作業内容:
1) 以下のこども病院移転をめぐる記事の最初の段落から、かぎかっこ「」でくくられた語句をすべて書き出してください。
2) 以下のこども病院移転をめぐる記事について、次の(a)〜(c)が記事の内容と合っているか、それぞれ「はい」か「いいえ」で答えてください。決め手となる記事の言葉もそのまま引用してください。
(a) 市は「メモ」を公文書ではないとしている。
(b) 話を聞いた相手は市民オンブズマン福岡の事務局長である。
(c) 市は議事要旨のもとになった文書を今も保管している。

記事の抜粋:

吉田宏福岡市長が、こども病院人工島移転を決める際に「軸にする」とした人工島事業の検証・検討に、またしても疑惑が浮上した。市職員による「検証・検討会議」の「議事要旨」のもとになった文書(市側は『メモ』とする)を廃棄したというのである。隠蔽したとしか言いようのない今回の事態について、市民オンブズマン福岡の児島研二代表幹事に話を聞いた。
児島代表幹事は今回の事案について「まず、市がいうところの公文書に対する考え方が違っています。議事要旨を作成するにあたって、もとになったとされる『メモ』について、市はそれを『個人の備忘録』であり公文書ではない言っているようですが、検証・検討チームが共有した文書である以上、それが「メモ」であっても公文書なのです」としたうえで、次のように福岡市の姿勢について厳しく指摘する。

集めたデータ項目:
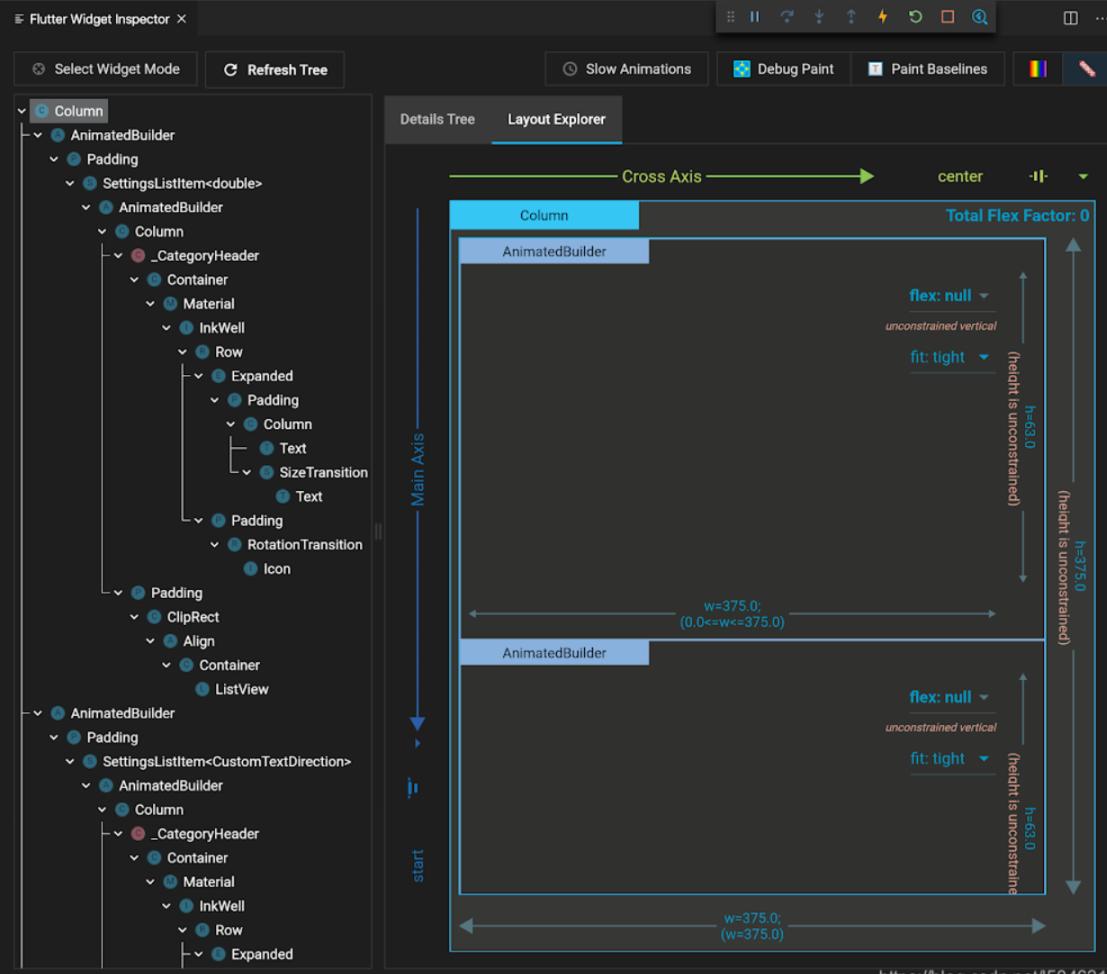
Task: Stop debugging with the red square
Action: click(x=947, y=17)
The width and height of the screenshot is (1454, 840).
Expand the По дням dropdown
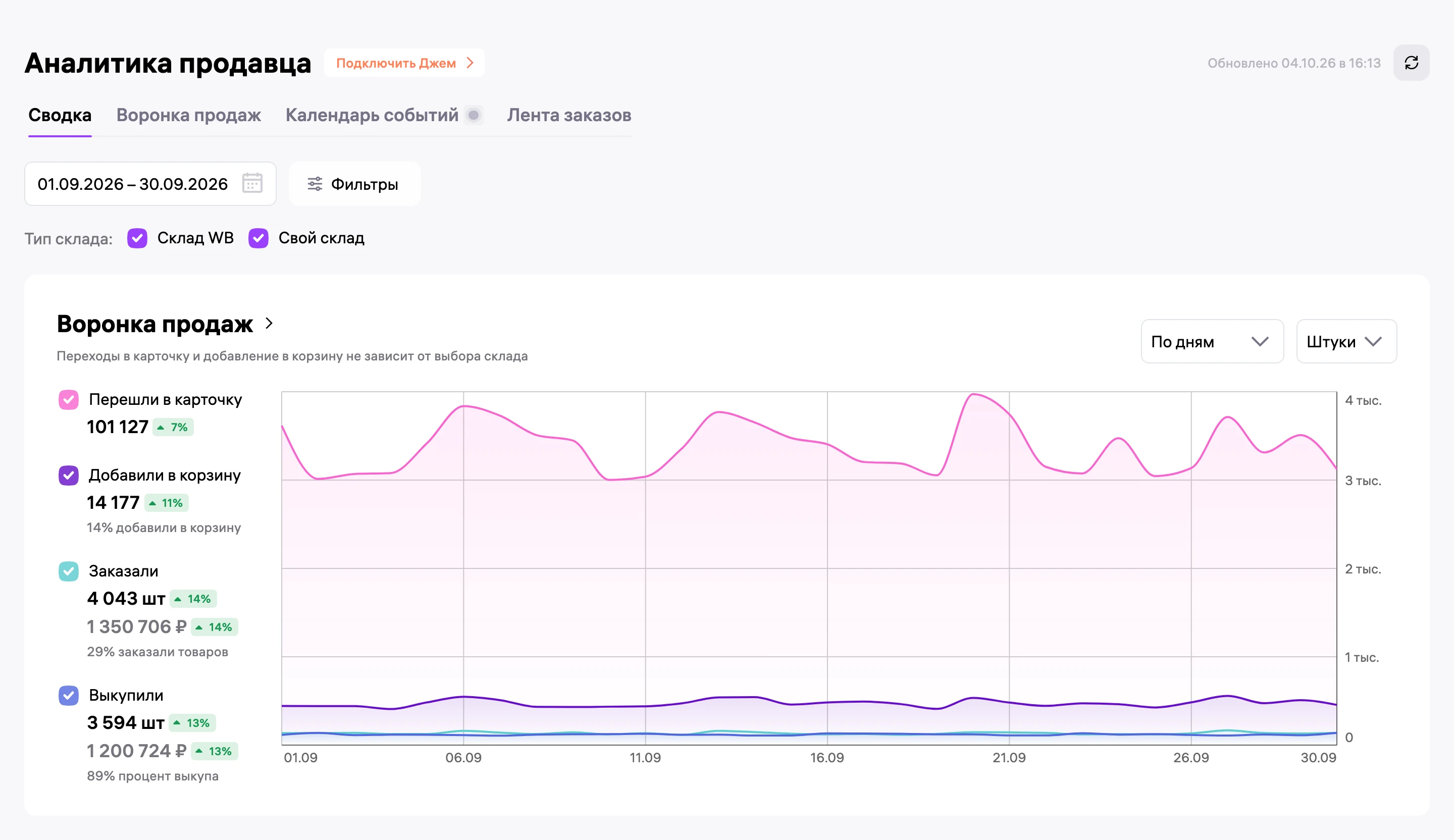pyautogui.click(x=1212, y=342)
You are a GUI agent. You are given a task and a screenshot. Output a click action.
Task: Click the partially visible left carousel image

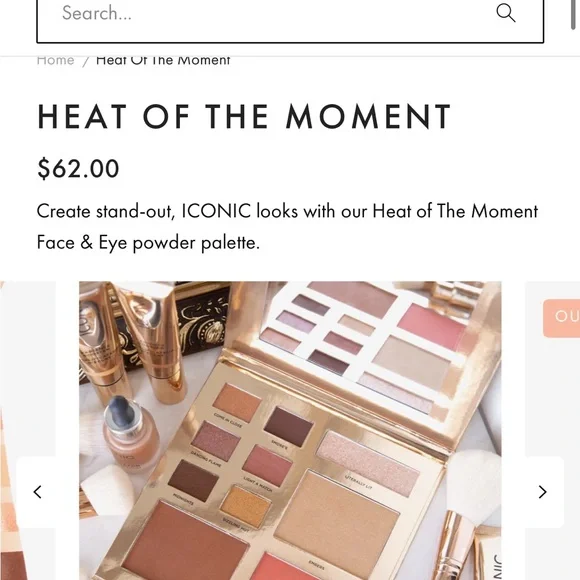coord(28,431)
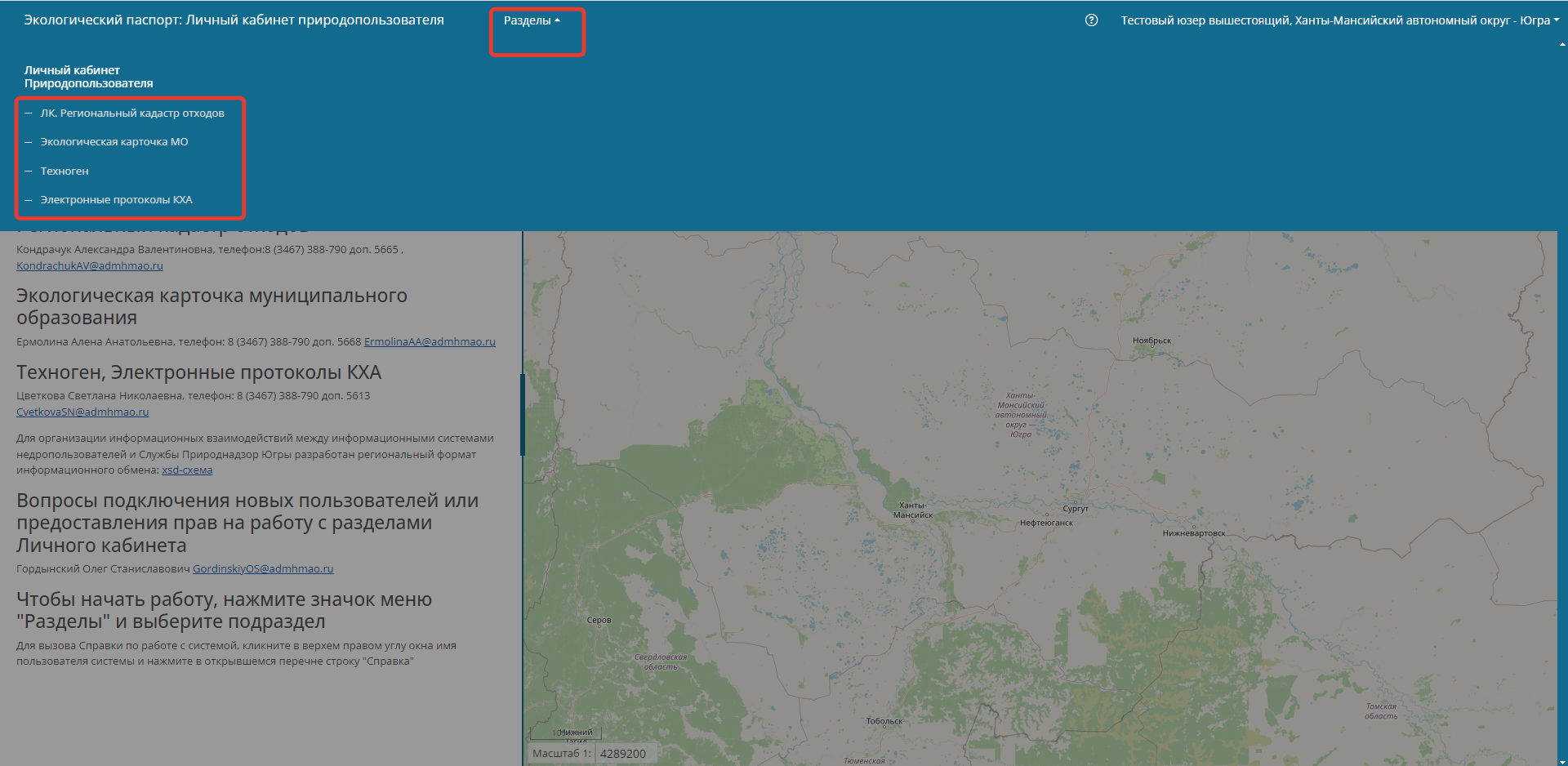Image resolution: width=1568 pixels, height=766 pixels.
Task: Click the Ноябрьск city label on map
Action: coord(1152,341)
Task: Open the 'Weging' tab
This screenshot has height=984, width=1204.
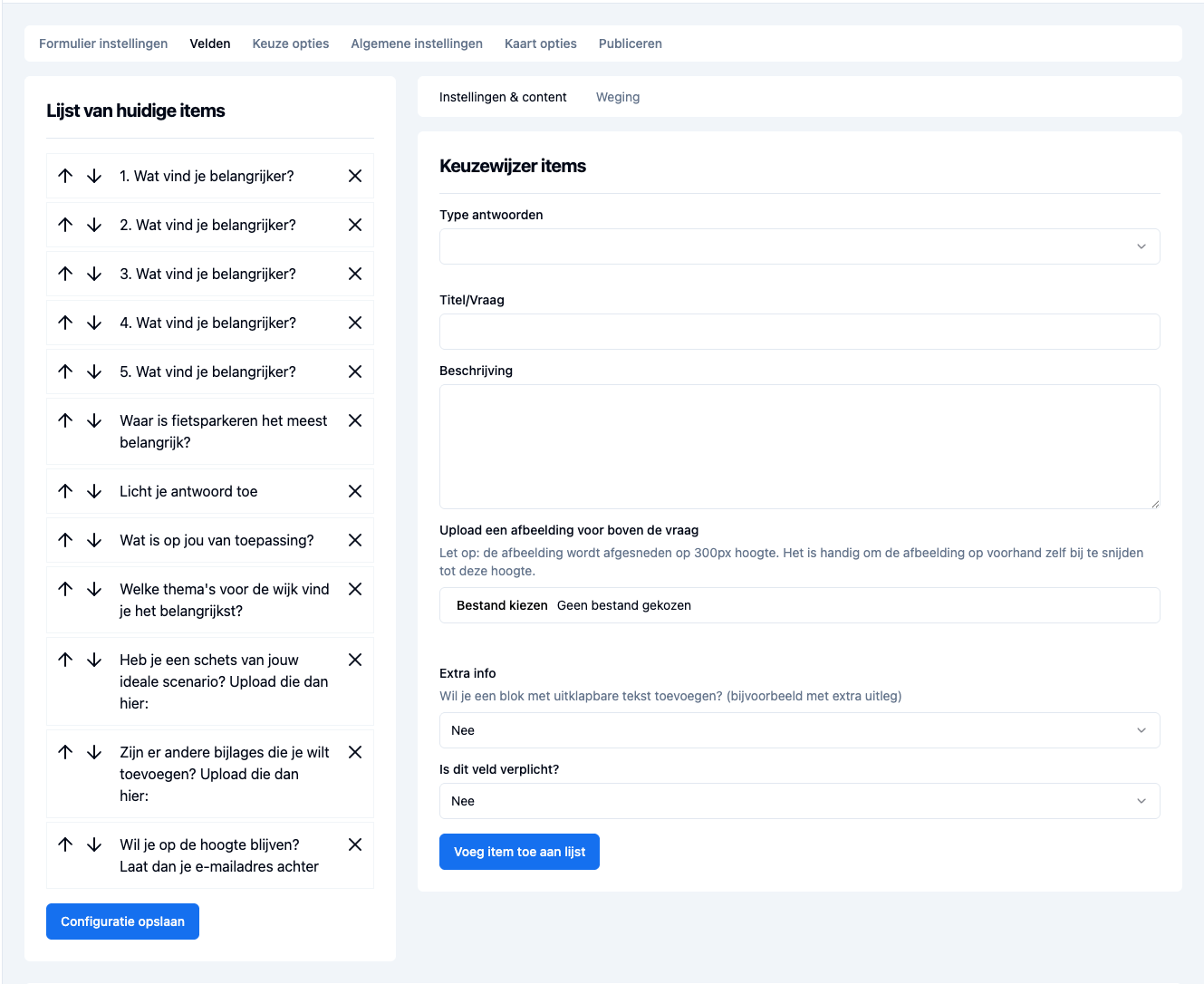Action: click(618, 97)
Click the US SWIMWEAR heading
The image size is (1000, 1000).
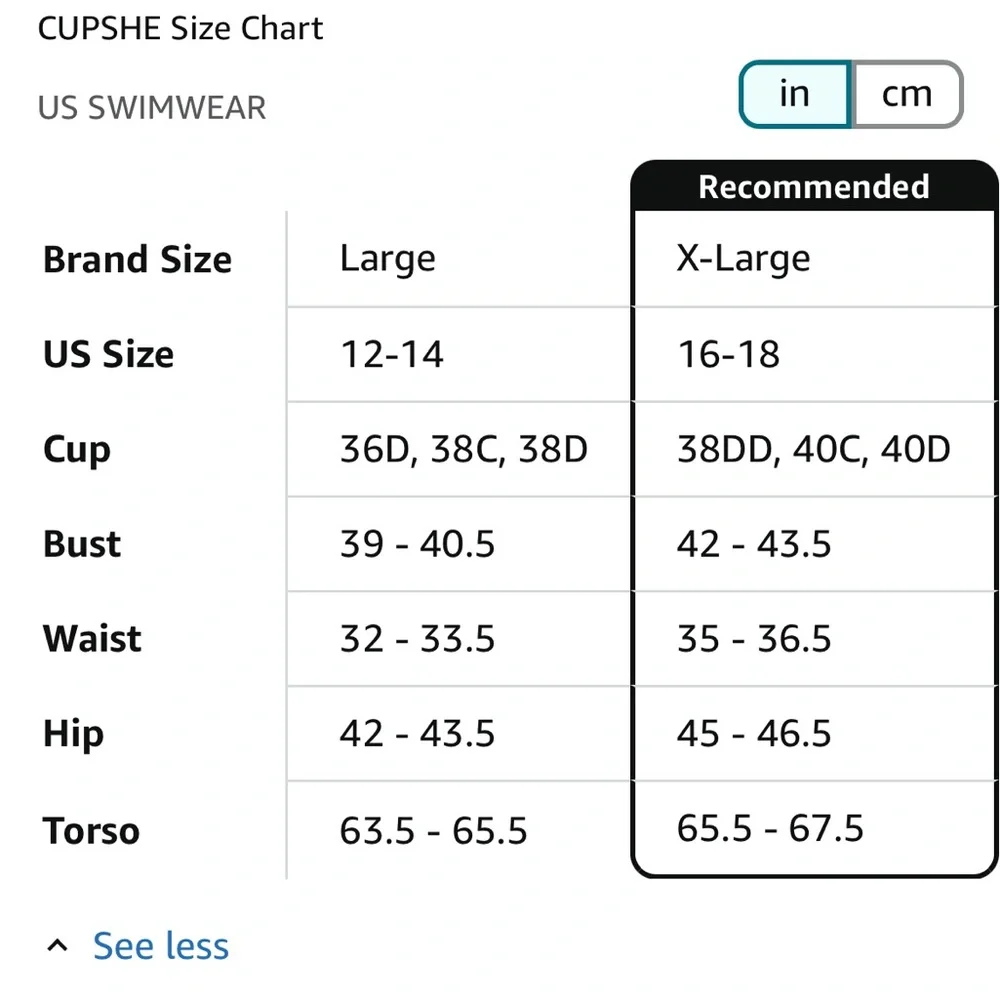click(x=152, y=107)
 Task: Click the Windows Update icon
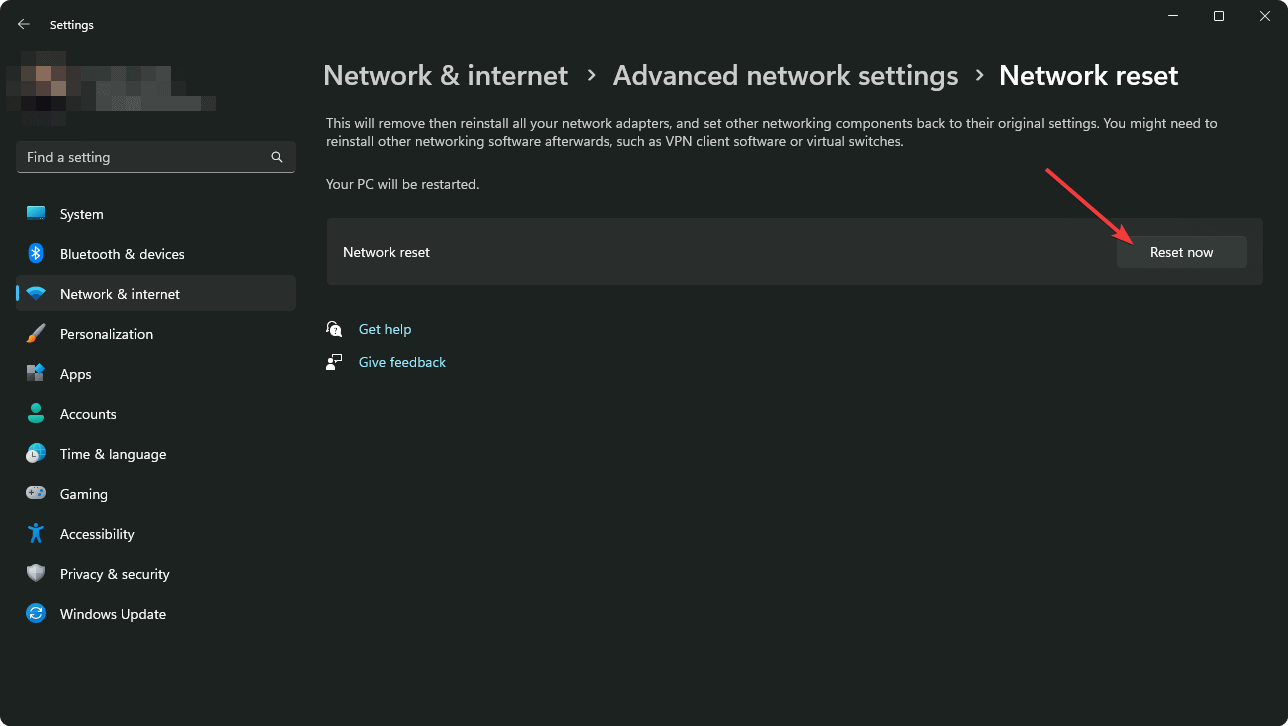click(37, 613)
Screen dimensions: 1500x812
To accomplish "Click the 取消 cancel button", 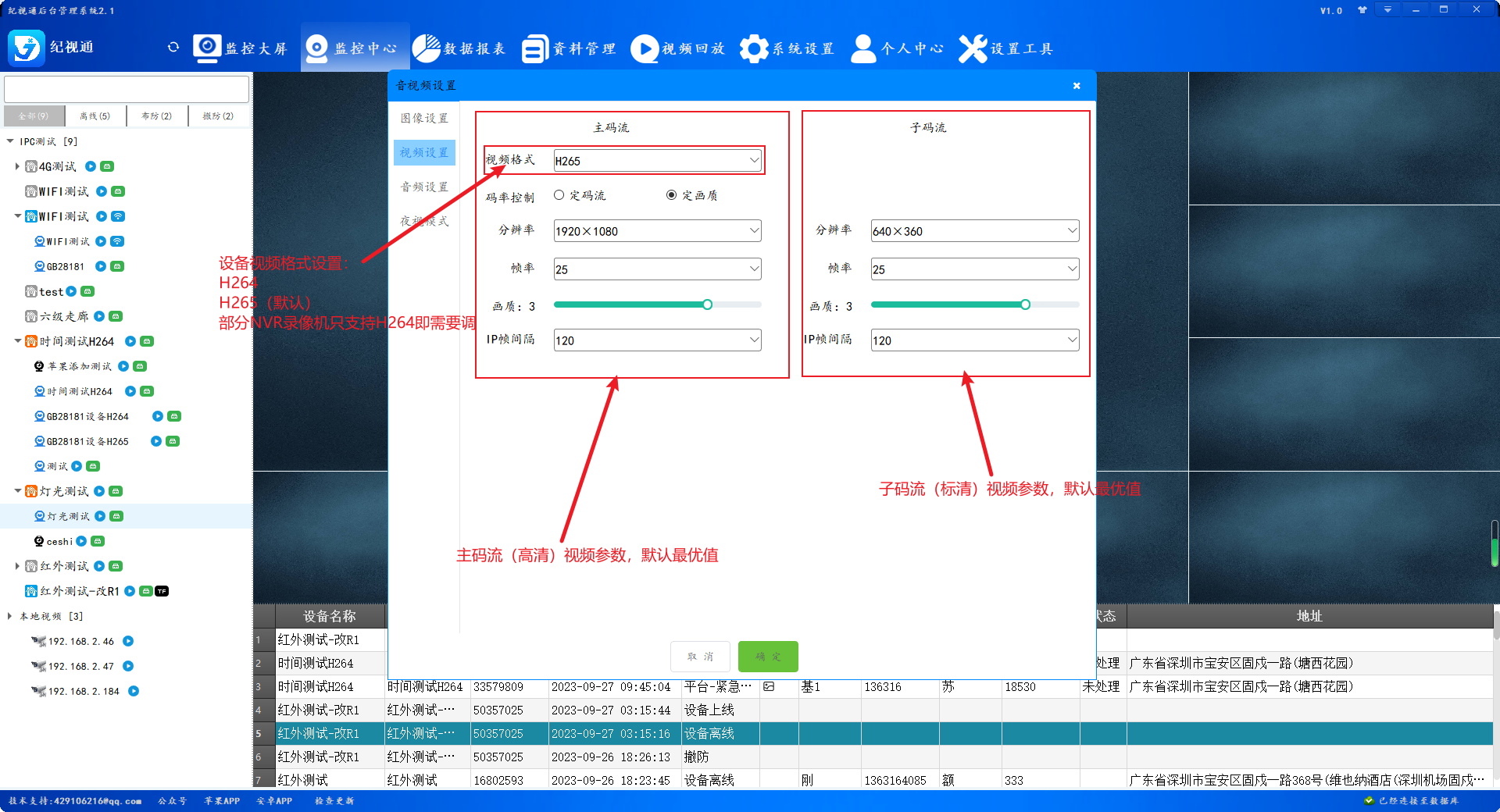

解答:
1) 「軸にする」、「検証・検討会議」、「議事要旨」

2)
(a) はい。「市はそれを『個人の備忘録』であり公文書ではない言っているようですが」
(b) いいえ。「市民オンブズマン福岡の児島研二代表幹事に話を聞いた」
(c) いいえ。「廃棄したというのである」